Selected passage –
Re: [PATCH 1/2] fs: support $ORIGIN in ELF interpreter paths

From: Kees Cook

Date: Tue Jun 23 2026 - 16:15:21 EST


On Sun, Jun 21, 2026 at 09:39:33PM -0700, Farid Zakaria wrote:
> Currently, standard ELF and ELF FDPIC loaders expect a fixed path to the
> dynamic linker/interpreter (PT_INTERP). However, for systems utilizing
> relocatable dynamic interpreters (such as Nix/store-based environments),
> hardcoding this path is inflexible and breaks binary portability.
>
> Introduce support for resolving the $ORIGIN placeholder in the ELF
> interpreter path. This maps the dynamic linker relative to the path
> of the binary being executed, matching user-space origin resolution.
>
> To avoid code duplication, implement a shared 'resolve_elf_interpreter()'
> helper in the VFS exec layer. For safety, limit detection strictly to
> the prefix string "$ORIGIN" to prevent complex parsing exploits.

Does any other OS that implements ELF support also support $ORIGIN in
the loader? $ORIGIN isn't even part of the ELF spec at all and is a
glibc extension, IIUC.

I'm not excited about path-based string manipulations as they end up
being racy, and mucking with loader path seems like we're inviting
trouble (since the _binary_ specifies setuid-ness), and we've seen
issues with $ORIGIN before, even strictly outside of the kernel:
https://seclists.org/fulldisclosure/2010/Oct/257

> [...]
> diff --git a/fs/exec.c b/fs/exec.c
> index b92fe7db1..0978ae613 100644
> --- a/fs/exec.c
> +++ b/fs/exec.c
> @@ -2024,6 +2024,48 @@ static int __init init_fs_exec_sysctls(void)
> fs_initcall(init_fs_exec_sysctls);
> #endif /* CONFIG_SYSCTL */
>
> +char *resolve_elf_interpreter(struct linux_binprm *bprm, const char *elf_interpreter)

Record extracts –
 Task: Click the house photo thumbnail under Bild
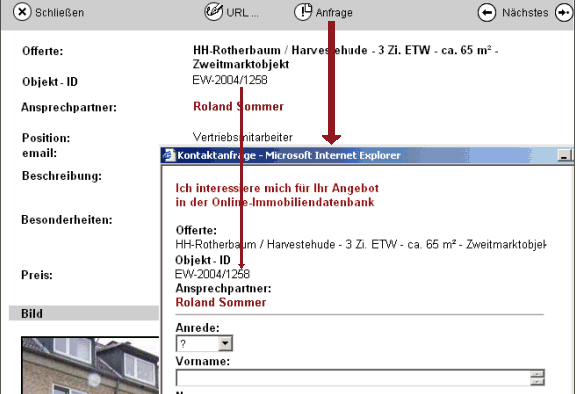tap(90, 365)
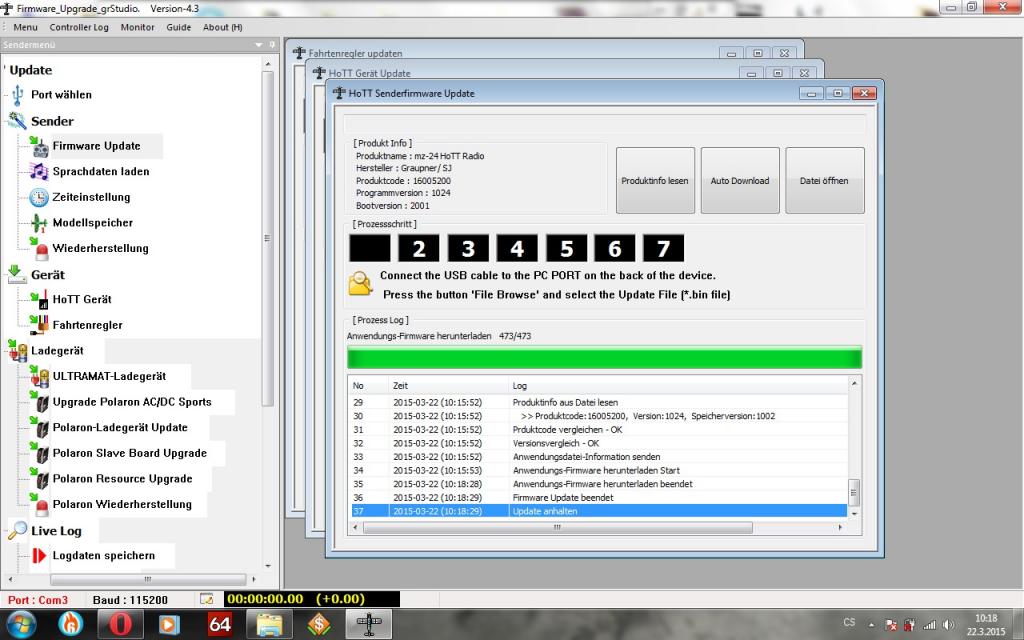This screenshot has height=640, width=1024.
Task: Open the Monitor menu
Action: pyautogui.click(x=138, y=27)
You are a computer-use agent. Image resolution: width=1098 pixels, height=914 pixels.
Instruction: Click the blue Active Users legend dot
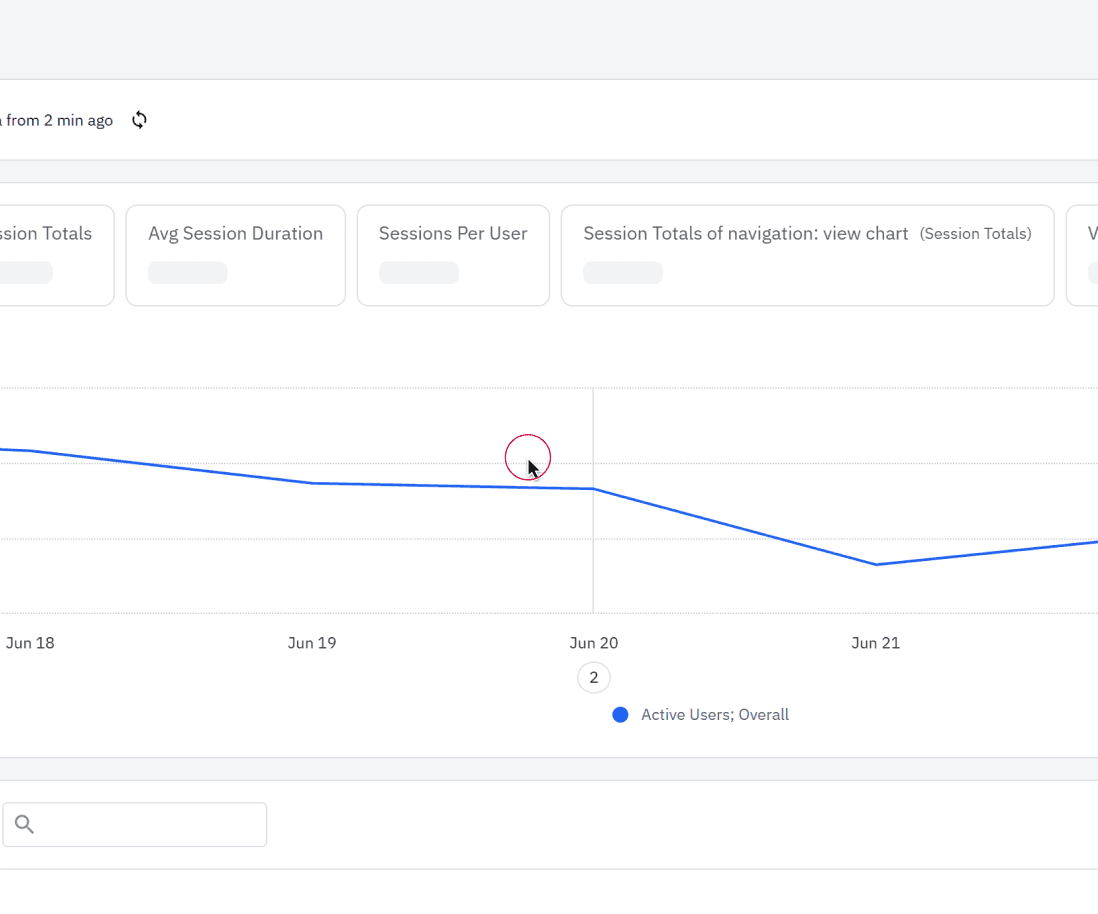pyautogui.click(x=620, y=715)
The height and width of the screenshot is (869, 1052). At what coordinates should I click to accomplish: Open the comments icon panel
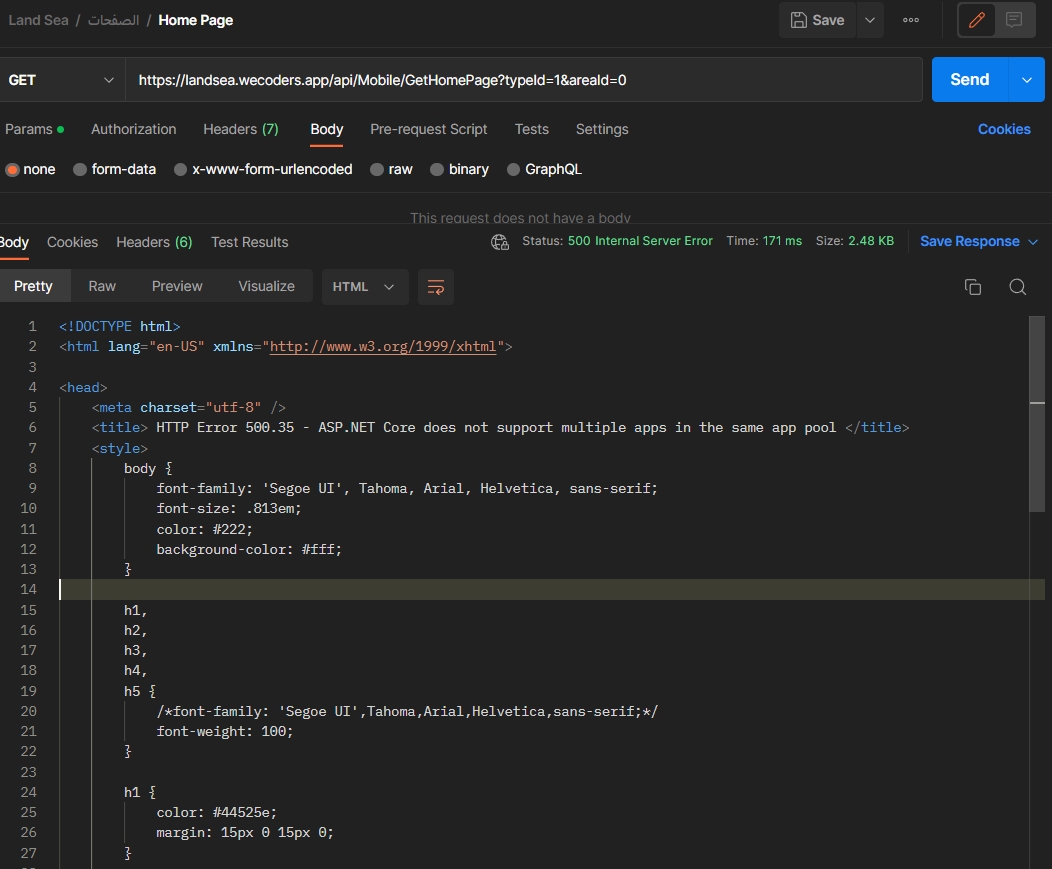tap(1014, 20)
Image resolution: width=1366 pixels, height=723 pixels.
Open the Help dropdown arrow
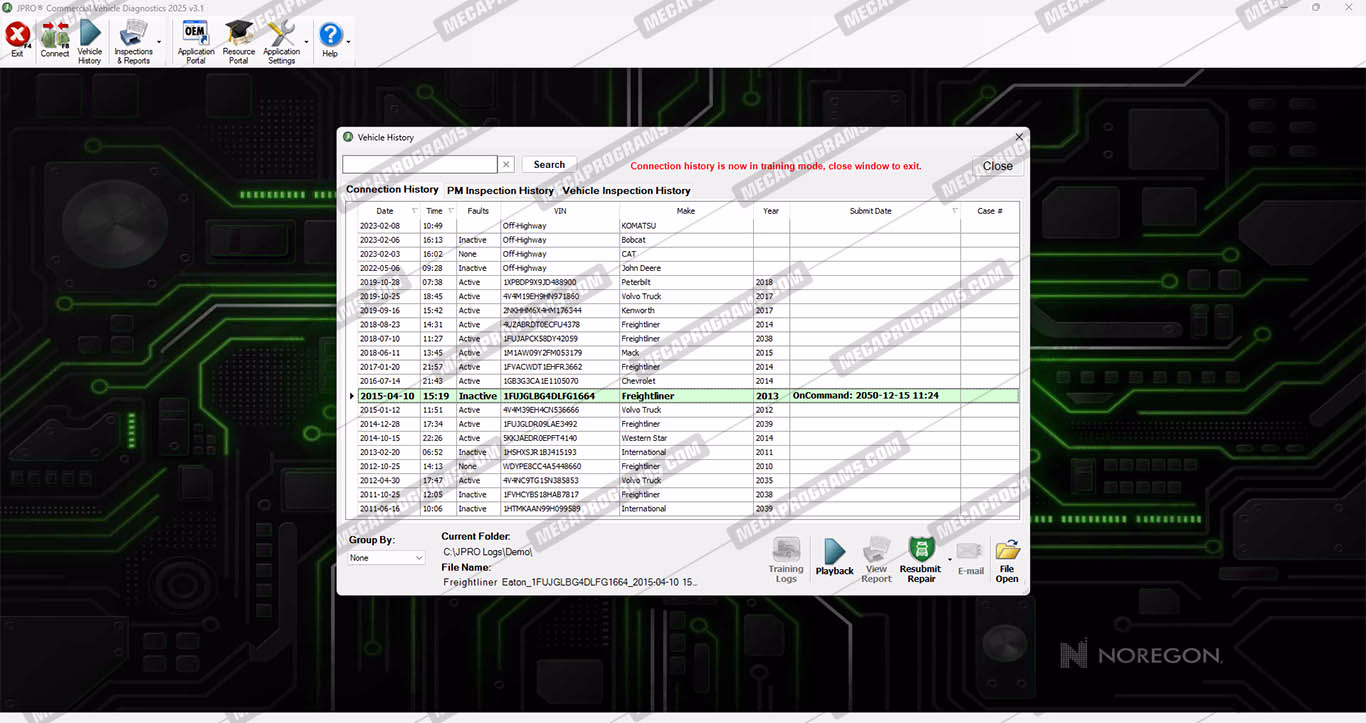(x=348, y=42)

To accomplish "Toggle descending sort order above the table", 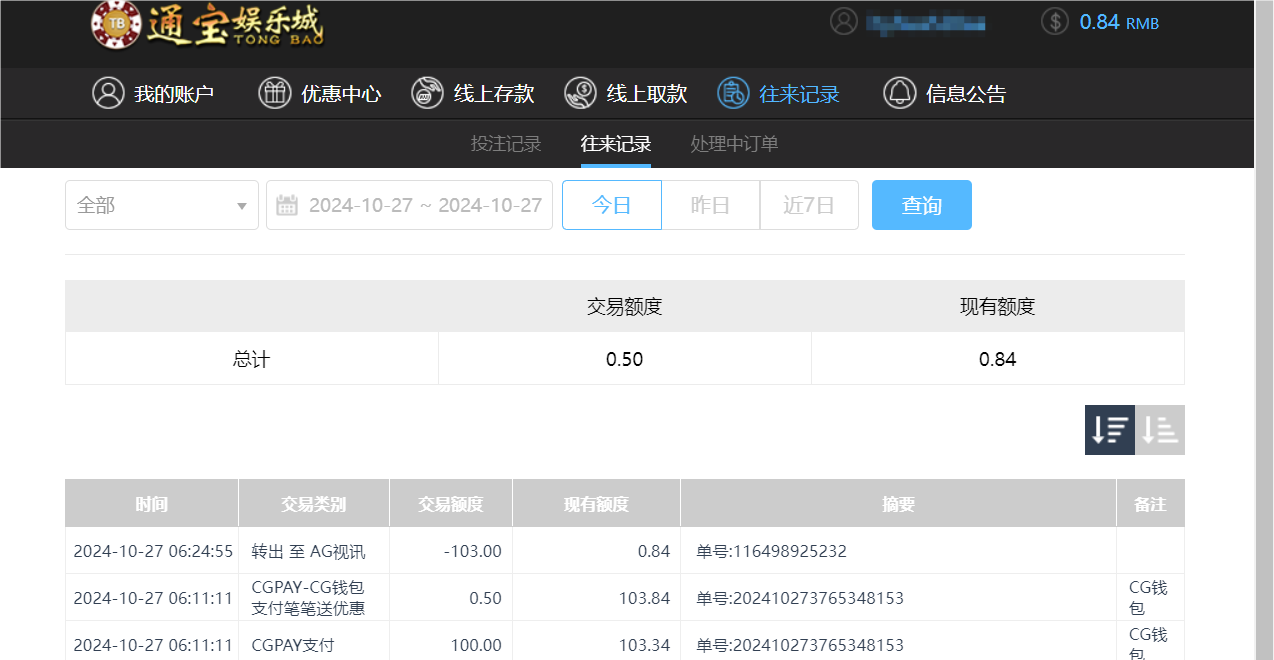I will 1109,429.
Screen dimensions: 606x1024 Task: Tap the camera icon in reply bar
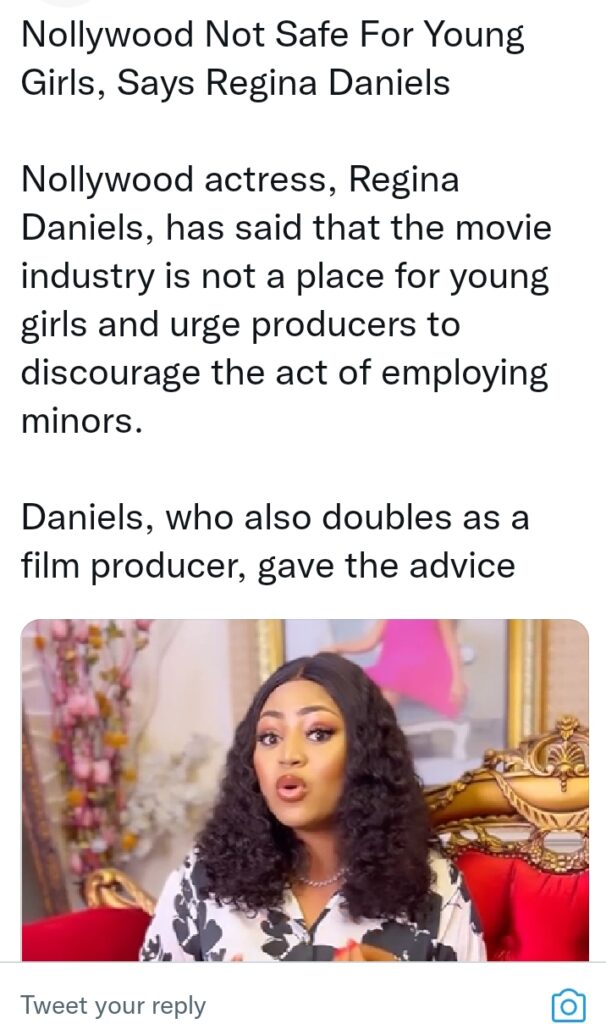tap(568, 1006)
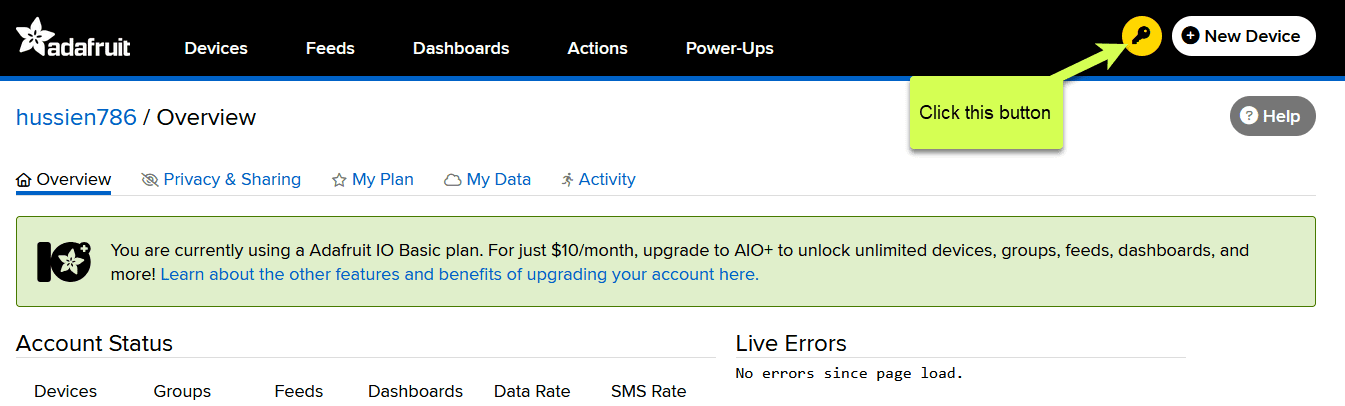Click the running figure Activity icon
Screen dimensions: 1345x406
pyautogui.click(x=567, y=180)
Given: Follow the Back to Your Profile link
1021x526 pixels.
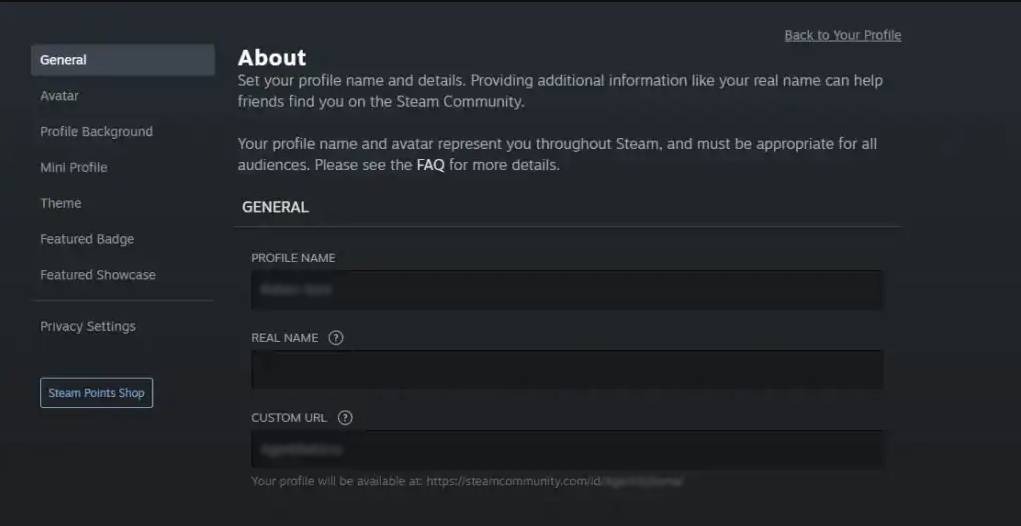Looking at the screenshot, I should pos(842,35).
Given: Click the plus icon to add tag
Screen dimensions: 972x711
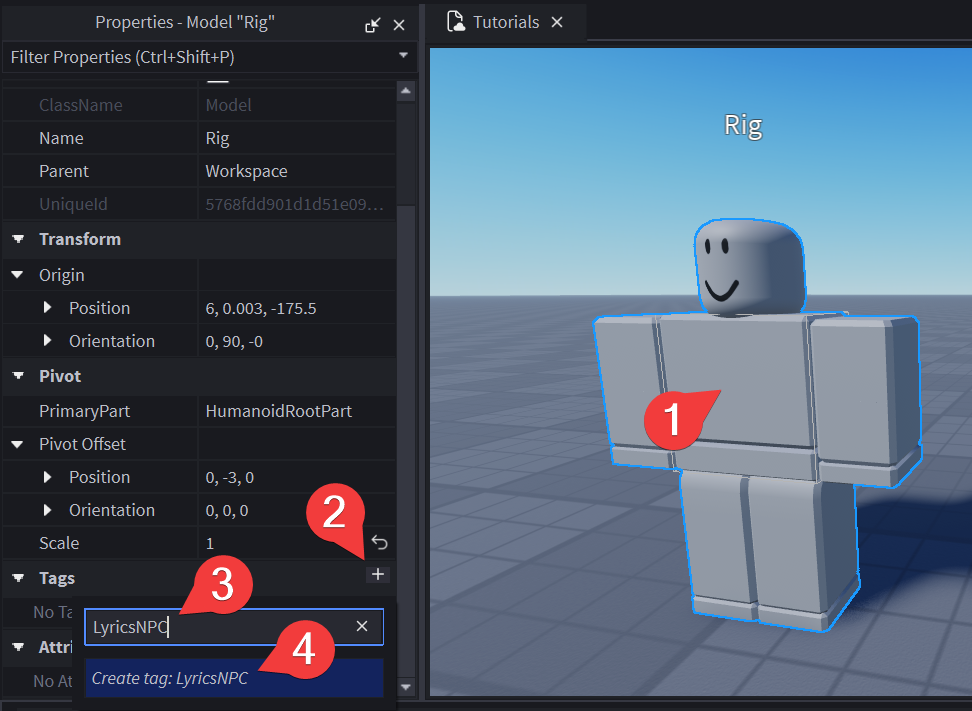Looking at the screenshot, I should [x=377, y=574].
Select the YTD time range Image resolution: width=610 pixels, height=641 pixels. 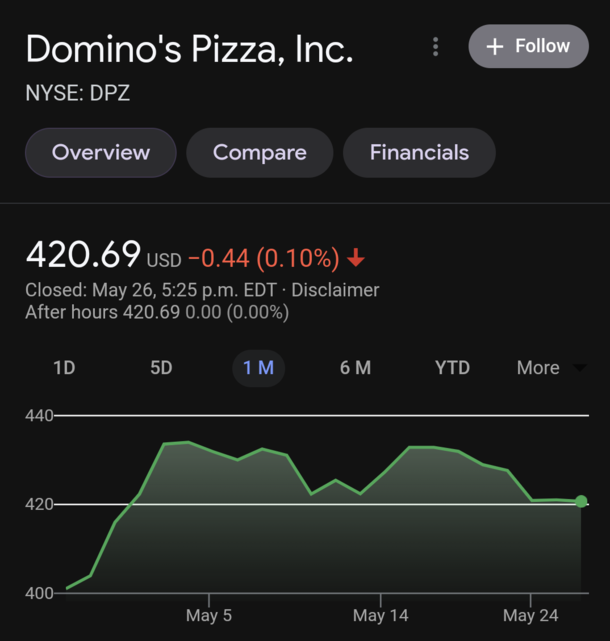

Exercise description – Extend the mailing-list reply above about supporting $ORIGIN in ELF interpreter paths, picking up right after its last line.

Exercise answer –
> +{
> + char *pathbuf, *path, *slash, *resolved;
> +
> + if (strncmp(elf_interpreter, "$ORIGIN", 7) != 0) {
> + char *ret = kstrdup(elf_interpreter, GFP_KERNEL);
> +
> + return ret ? ret : ERR_PTR(-ENOMEM);
> + }

But even if we did take this, I really don't want to incur a universal
penalty on exec for it. This is doing a kmalloc+dup (and later kfree)
for all non-$ORIGIN execs. So even if this gets added, it needs to be
handled differently.

I would probably say this helper should return a struct file * instead
and have a fast-path for the common case. I think a check for leading
'$' (if strncmp doesn't get inlined) would be okay here as far as
"incurring common performance cost"; that string is almost certainly
cache-hot.

> + pathbuf = kmalloc(PATH_MAX, GFP_KERNEL);
> + if (!pathbuf)
> + return ERR_PTR(-ENOMEM);
> +
> + path = file_path(bprm->file, pathbuf, PATH_MAX);
> + if (IS_ERR(path)) {
> + kfree(pathbuf);
> + return (char *)path;
> + }

This still just _feels_ like an info leak or a race condition to me. I
can't give a credible example, though. But it creeps me out. :)
(I note the blog post also says "and the shabang" and I get even more
creeped out about seeing that patch.)

> +
> + slash = strrchr(path, '/');
> + if (slash) {
> + if (slash == path)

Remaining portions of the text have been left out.